防災分野の研究開発に関する委員会(第34回) 議事要旨

1.日時

平成18年4月10日(月曜日) 13時~15時

2.場所

経済産業省 別館 1028号会議室

3.出席者

委員

 岡田(恒)委員、上田委員、岡田(義)委員、片山委員、壁谷澤委員、亀田委員、栗田委員、佐藤委員、田所委員、中尾委員、永島委員、林委員、古谷委員、渡辺委員

4.議事要旨

(1)地震・津波観測監視システム構築に向けた作業部会(仮称)の設置について

  • 資料34‐1‐1に基づき事務局から説明を行った。

【事務局】
 この作業部会で、我々が具体的に、地震・津波観測監視システムについてどういうコンセプトで実施するのかについてまずお話したい。その方向性について審議・検討いただいた後、最終的にそれをどういう形で、どういう組織で進めるかという判断を、この作業部会に諮ることを考えている。

【委員】
 第三者性をもった部会と考えてよいか。

【事務局】
 そのとおりである。
 これは委託事業なので、できるだけ速やかにスタートさせたい。できるだけ作業部会にお願いする形で、短期間に開催して、方針等をご判断いただきたいと考えている。
 なお、その結果については、後ほどこの委員会に報告することとしている。

【委員】
 よろしいか。それでは、異議もないようなのでこの作業部会を設置することとする。

(2)耐震工学分野における重点的研究開発に向けた作業部会(仮称)の設置について

  • 資料34‐1‐2に基づき事務局から説明を行い、委員会の了承を得た。

(3)第3期科学技術基本計画の概要および防災に関する研究開発の推進方策について

  • 資料34‐2‐1~資料34‐2‐5および参考資料2‐5に基づき、事務局から説明を行った。

【委員】
 締切が6月なので、それを視野に入れてということになる。第2期の推進方策は今後10年を見通した当面5年程度の方策ということで、現在も入ってはいるが、昨年1月に第3期科学技術基本計画の策定に向けて、ということで参考資料3の報告書が出されている。基本的には中身は平成15年度と変わっていないが、神戸で行われた国連防災世界会議で採択された宣言を入れるなど、多少彩りを添えてはある。第2期の推進方策とこの報告書の二つをもとに第3期の方策を作成したいというのが事務局の提案である。
 平成15年3月くらいのもの(参考資料2)を作成するのか。それとも平成17年1月の報告書くらいのもの(参考資料3)を作成するのか。

【事務局】
 第2期の推進方策を改訂するということであれば、平成15年3月のものがベースになろうかと思うが、他分野の状況を聞きながら考えていきたい。

【委員】
 事務局の案ではあと2回くらい委員会を開くということで、第35回・第36回にも議論の機会があるが、できるだけ今日議論をいただきたい。

• [提供情報]:
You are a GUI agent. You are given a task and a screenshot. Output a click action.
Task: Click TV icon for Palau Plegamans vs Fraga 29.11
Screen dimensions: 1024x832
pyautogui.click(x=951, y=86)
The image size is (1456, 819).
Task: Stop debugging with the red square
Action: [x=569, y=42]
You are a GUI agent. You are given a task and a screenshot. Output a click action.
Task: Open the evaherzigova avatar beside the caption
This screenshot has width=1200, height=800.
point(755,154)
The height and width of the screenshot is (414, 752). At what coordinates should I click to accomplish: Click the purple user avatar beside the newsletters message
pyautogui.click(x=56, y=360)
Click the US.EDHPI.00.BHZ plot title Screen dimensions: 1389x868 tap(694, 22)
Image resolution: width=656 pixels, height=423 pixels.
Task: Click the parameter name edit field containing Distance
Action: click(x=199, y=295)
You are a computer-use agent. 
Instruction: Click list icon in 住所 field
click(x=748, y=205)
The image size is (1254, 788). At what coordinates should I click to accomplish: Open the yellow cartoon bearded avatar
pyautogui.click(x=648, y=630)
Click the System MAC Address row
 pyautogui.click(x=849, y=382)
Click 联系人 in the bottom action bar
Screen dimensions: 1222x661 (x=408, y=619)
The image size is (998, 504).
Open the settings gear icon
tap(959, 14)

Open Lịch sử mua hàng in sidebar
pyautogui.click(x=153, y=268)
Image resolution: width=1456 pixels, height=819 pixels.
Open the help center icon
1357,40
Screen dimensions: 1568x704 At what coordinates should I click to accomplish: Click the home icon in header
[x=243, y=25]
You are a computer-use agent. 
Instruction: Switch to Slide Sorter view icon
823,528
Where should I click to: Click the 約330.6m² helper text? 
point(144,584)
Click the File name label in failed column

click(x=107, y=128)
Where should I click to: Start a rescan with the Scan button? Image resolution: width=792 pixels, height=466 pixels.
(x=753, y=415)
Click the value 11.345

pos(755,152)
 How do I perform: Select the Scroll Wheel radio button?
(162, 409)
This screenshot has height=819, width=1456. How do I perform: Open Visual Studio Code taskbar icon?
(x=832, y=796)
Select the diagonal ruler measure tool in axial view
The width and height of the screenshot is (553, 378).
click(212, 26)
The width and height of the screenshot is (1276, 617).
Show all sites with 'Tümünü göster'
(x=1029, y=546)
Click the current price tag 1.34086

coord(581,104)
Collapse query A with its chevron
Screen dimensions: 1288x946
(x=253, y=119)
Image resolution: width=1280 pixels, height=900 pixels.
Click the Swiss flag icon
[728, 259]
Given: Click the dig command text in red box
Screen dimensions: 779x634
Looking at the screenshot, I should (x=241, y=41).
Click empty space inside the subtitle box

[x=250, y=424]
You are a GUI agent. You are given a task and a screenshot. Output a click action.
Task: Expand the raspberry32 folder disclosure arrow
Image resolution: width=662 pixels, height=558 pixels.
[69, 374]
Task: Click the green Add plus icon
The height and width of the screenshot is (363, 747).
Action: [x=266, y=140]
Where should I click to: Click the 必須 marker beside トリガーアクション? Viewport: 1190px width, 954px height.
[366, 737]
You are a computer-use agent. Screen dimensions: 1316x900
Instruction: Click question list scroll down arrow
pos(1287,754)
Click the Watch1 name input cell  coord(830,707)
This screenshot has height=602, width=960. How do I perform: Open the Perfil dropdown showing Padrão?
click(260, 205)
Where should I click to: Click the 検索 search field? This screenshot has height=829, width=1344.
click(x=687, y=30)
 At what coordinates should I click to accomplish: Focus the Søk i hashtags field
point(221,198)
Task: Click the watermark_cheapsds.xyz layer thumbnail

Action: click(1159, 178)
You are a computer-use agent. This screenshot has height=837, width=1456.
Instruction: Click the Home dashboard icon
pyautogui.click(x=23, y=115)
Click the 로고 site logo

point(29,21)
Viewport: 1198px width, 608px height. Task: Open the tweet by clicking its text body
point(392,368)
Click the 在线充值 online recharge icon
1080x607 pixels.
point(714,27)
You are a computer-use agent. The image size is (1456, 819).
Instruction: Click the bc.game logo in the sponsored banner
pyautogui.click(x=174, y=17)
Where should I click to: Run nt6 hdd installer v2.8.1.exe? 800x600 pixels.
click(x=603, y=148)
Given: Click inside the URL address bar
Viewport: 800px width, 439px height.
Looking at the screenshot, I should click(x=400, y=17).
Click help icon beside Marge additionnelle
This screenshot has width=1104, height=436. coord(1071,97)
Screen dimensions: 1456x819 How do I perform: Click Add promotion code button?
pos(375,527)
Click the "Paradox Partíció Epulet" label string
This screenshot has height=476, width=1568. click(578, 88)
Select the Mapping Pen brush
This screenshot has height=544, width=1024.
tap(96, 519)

• [課題の指示]: 防災分野の研究開発に関する委員会の議事要旨を、最後の委員の発言の後から続けて書いてください。

• [記述回答]:
 参考資料3を見て直感的に思うのは、3ページからの重要研究開発課題について、どこが進んでいて、どこが遅いのかという、ここ数年間の評価が必要ではないか。

【事務局】
 現状認識として、ここ数年について、ここは進捗したとか、力を入れるべきであるとかいうご意見をいただければ、新たなものに入れていくということになる。

【委員】
 リスクマネジメント、ハザードマップ、破壊過程の解明、既存構造物の耐震性、災害時要援護者、復旧・復興過程、先端技術の活用、災害情報の共有・利活用、国際的な枠組み、全部で9課題あるが、前回の推進方策(参考資料2)から加えられているのはどれか。

【事務局】
 新たに加わったのは災害時要援護者の被害軽減に係る研究と、国際的な枠組みの下での防災科学技術研究の2つである。

【委員】
 参考資料2と3を見比べて、物足りないと感じているのは、国際的な場でどういう風に日本が役割を果たしていくのかということである。開発領域の中には見えてこなくて、最後の推進するに当たっての重要事項という第3章のところに国際協力の推進という項目が入っている。やはりスマトラ沖地震の影響が大きいからだと思うが、参考資料3の中には入っている。このあたりの姿勢をはっきりと示すべきではないか。
 もちろん国内にも防災課題が山のようにあるわけだが、日本全体というか、世界の中での日本の位置付けが見えるようにしていく必要がある。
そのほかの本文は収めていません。